╭─ Exercise data

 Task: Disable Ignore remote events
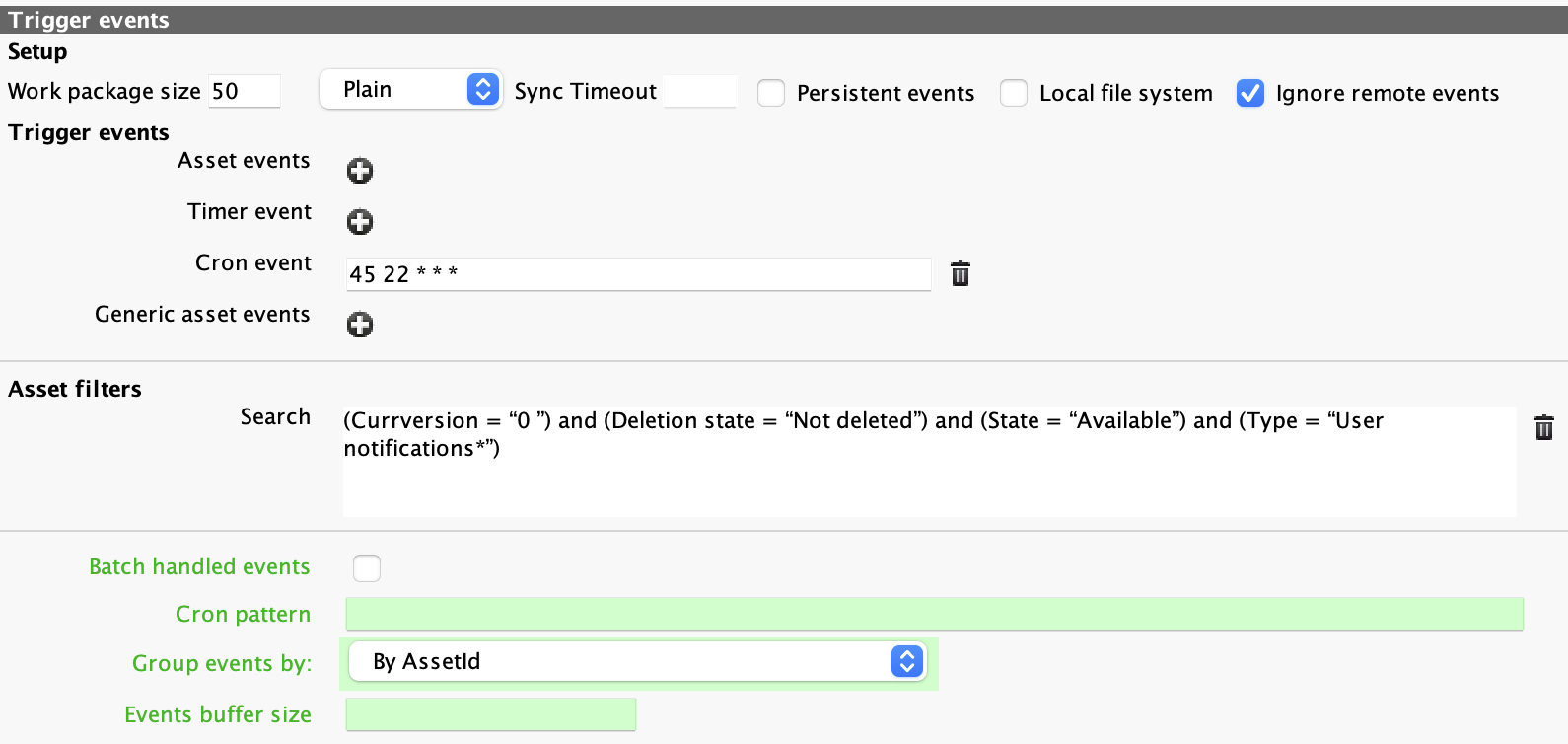(x=1250, y=93)
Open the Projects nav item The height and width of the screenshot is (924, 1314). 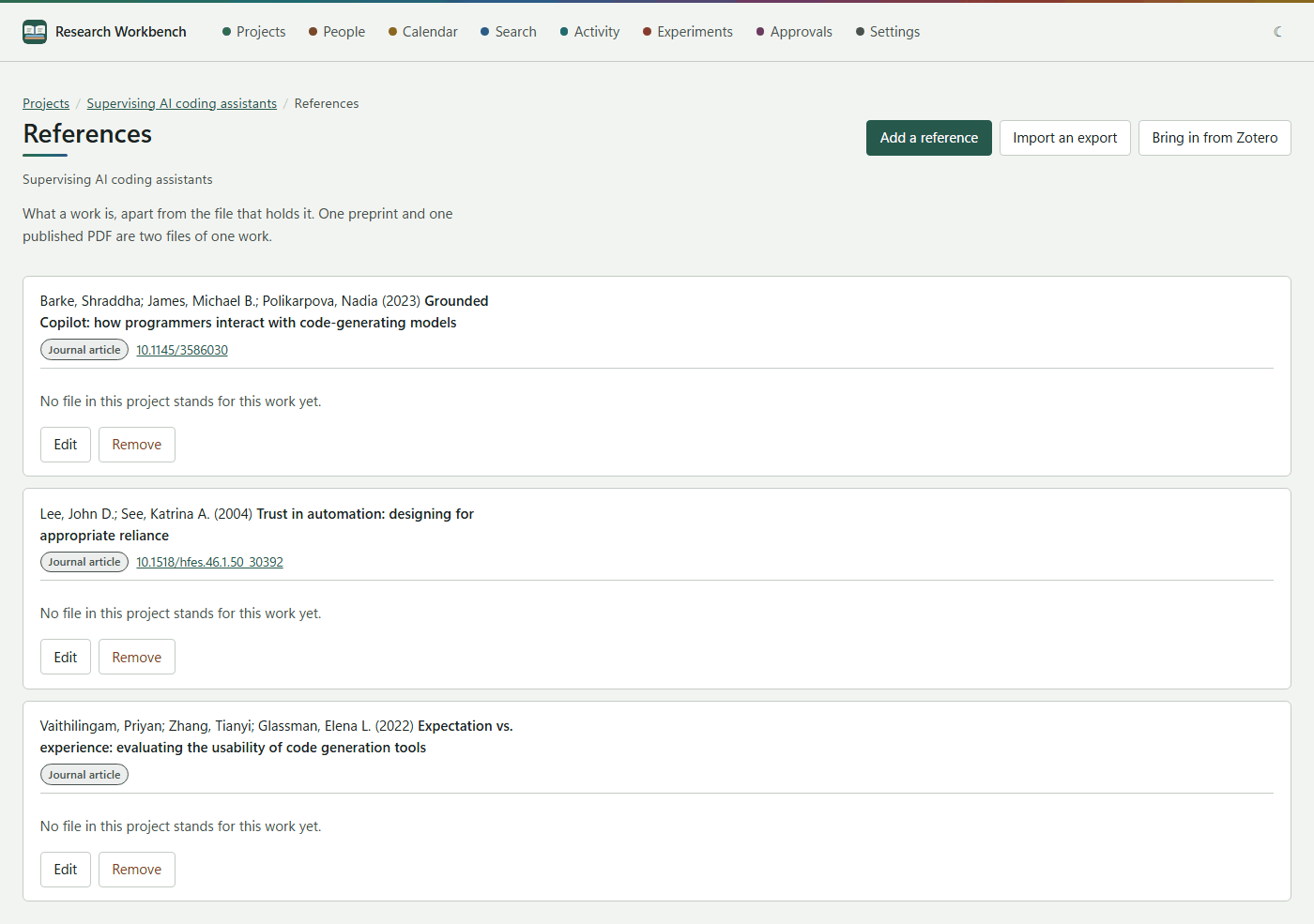253,32
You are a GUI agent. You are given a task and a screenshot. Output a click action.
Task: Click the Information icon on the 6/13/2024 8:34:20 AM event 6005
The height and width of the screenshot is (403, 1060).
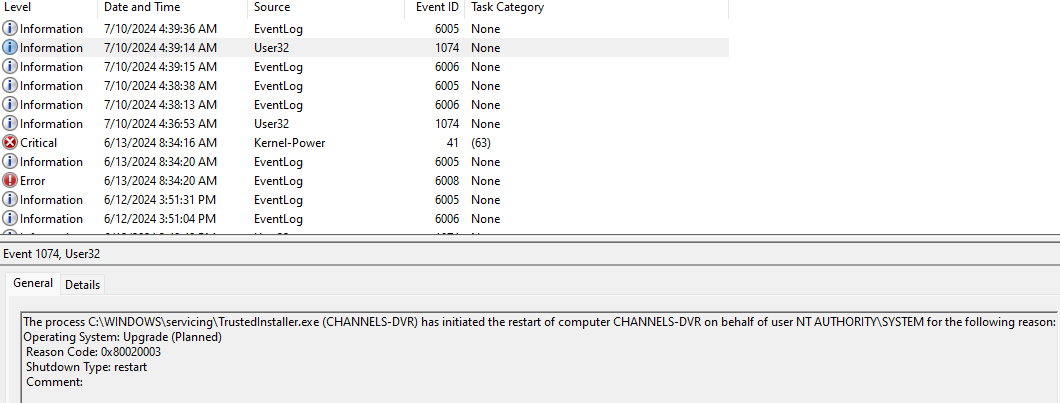coord(10,162)
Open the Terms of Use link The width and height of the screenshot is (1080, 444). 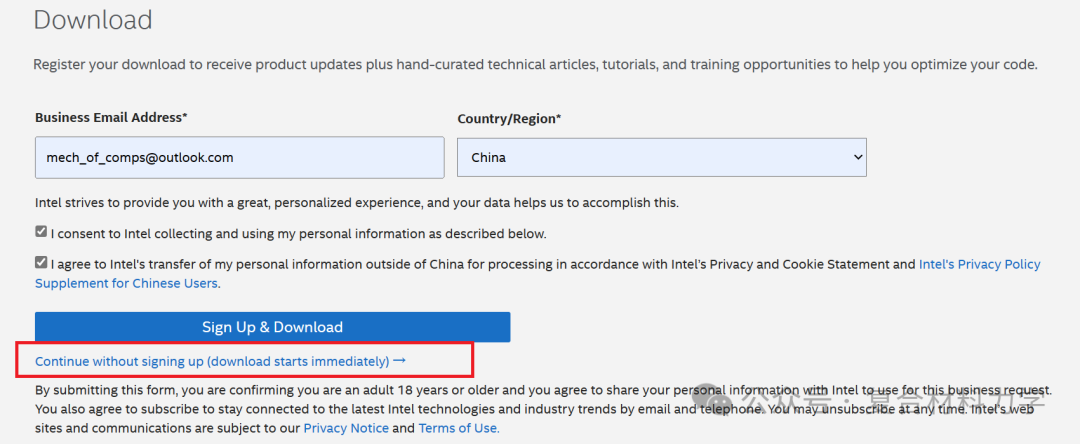[459, 428]
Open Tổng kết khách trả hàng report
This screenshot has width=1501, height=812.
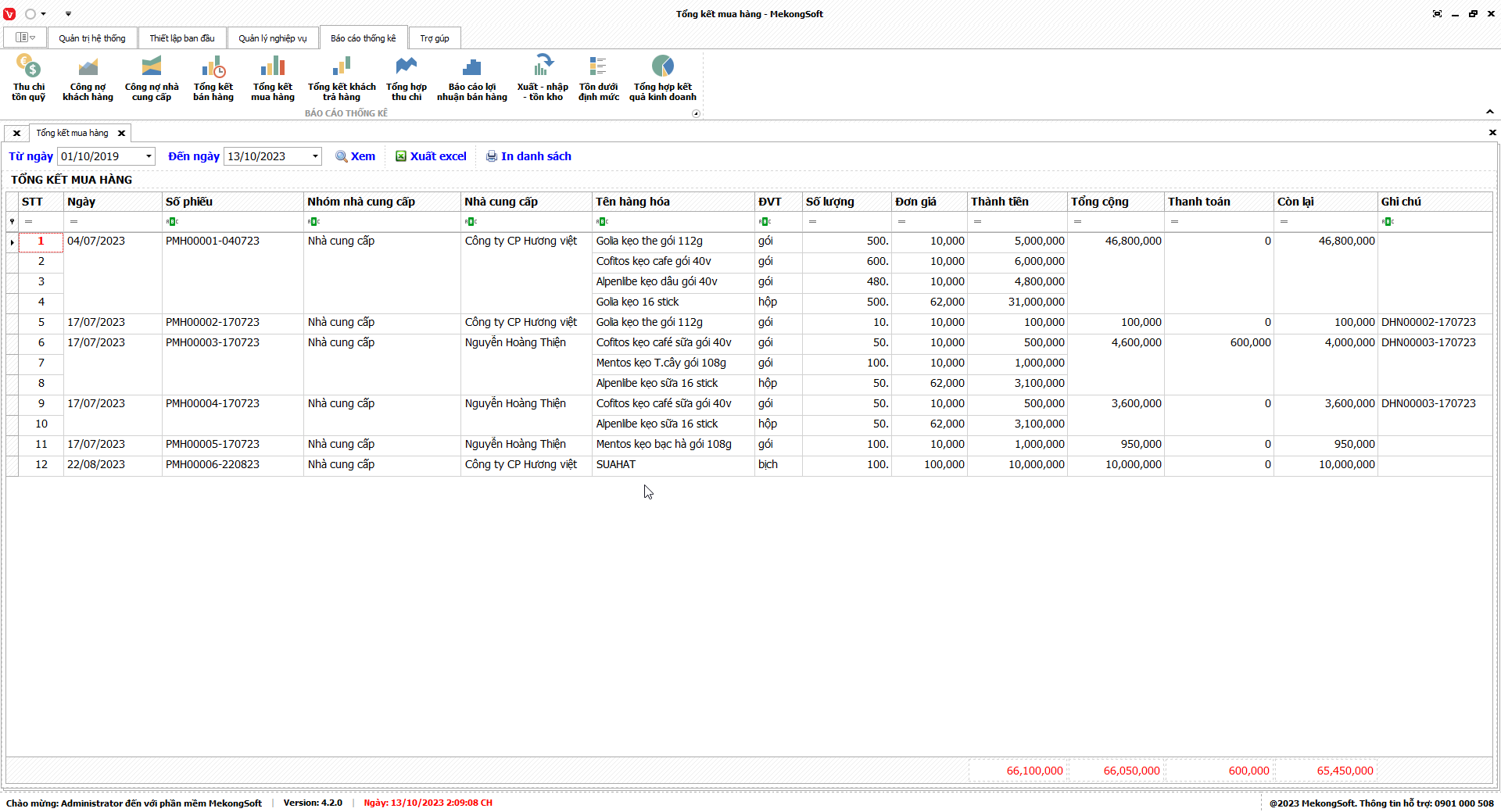(x=342, y=77)
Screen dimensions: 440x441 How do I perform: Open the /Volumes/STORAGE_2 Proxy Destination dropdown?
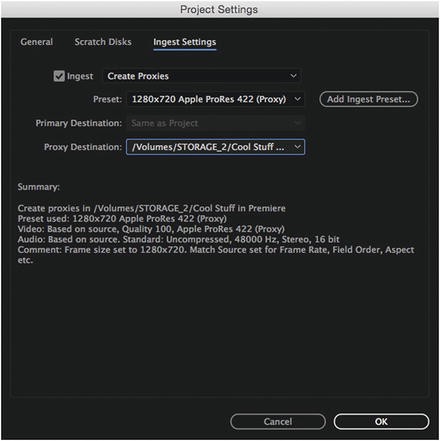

╰─

**Assignment:** Copy out only the lines from the one containing "Open Tổng kết khách trả hàng report" to the end of the entries, unchanged. Drop the pictures.

**Output for this task:**
Open Tổng kết khách trả hàng report
This screenshot has width=1501, height=812.
(x=342, y=77)
Screen dimensions: 440x441 How do I perform: Open the /Volumes/STORAGE_2 Proxy Destination dropdown?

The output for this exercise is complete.